A patient doing the triceps dip exercise weighs 700 N exclusive of the arms. During the first 25.0 cm of the lift, each arm exerts an upward force of 155 N. If the upward movements starts from rest, what is the patient's velocity at this point? (Precaution: If a patient is prone to anterior subluxation or dislocation, this activity should not be done.)

To solve this problem, we need to consider the forces acting on the patient during the triceps dip exercise.

The total force exerted by the arms is 155 N on each arm, so the total upward force applied by the arms is 310 N. This force acts over a distance of 25.0 cm, which is equivalent to 0.25 meters.

The work done by the arms is equal to the force multiplied by the distance:
Work = Force x Distance
Work = 310 N x 0.25 m
Work = 77.5 J

This work done by the arms results in kinetic energy for the patient.

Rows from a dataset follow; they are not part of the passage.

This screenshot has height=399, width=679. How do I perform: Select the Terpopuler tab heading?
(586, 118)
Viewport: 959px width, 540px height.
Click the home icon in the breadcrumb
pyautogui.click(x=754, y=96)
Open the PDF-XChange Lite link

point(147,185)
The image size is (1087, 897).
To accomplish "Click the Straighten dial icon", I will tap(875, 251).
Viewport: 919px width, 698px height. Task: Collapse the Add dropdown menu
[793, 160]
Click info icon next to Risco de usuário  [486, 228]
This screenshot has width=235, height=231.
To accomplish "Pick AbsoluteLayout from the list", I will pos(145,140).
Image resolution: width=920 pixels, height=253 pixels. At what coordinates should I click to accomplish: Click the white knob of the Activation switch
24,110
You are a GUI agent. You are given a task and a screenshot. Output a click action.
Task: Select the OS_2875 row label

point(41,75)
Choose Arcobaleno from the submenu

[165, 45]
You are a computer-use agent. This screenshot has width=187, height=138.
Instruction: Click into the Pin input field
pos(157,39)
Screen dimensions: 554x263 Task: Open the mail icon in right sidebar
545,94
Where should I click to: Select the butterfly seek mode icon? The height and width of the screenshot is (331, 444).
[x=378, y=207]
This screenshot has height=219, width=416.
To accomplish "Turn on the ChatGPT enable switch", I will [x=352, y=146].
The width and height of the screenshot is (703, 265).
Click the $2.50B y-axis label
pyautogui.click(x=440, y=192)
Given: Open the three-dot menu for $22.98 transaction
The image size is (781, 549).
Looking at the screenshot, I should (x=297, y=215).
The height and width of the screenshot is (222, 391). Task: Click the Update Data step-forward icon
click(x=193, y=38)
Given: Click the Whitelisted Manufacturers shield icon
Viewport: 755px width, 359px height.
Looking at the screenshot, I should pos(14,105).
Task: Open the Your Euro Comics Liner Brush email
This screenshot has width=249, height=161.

The total kinetic energy of the patient is given by the formula:
KE = 0.5 * mass * velocity^2

Since the patient's initial velocity is zero, the kinetic energy comes only from the work done by the arms:
KE = Work
KE = 77.5 J

Substitute the total force acting on the patient (700 N) exclusive of the arms into the kinetic energy formula:
KE = 0.5 * (700 N) * velocity^2

Set the two expressions for kinetic energy equal to each other:
0.5 * (700 N) * velocity^2 = 77.5 J

Solve for velocity:
velocity^2 = (77.5 J) / (0.5 * 700 N)
velocity^2 = 0.22 m/s

Therefore, the patient's velocity at this point is approximately 0.47 m/s.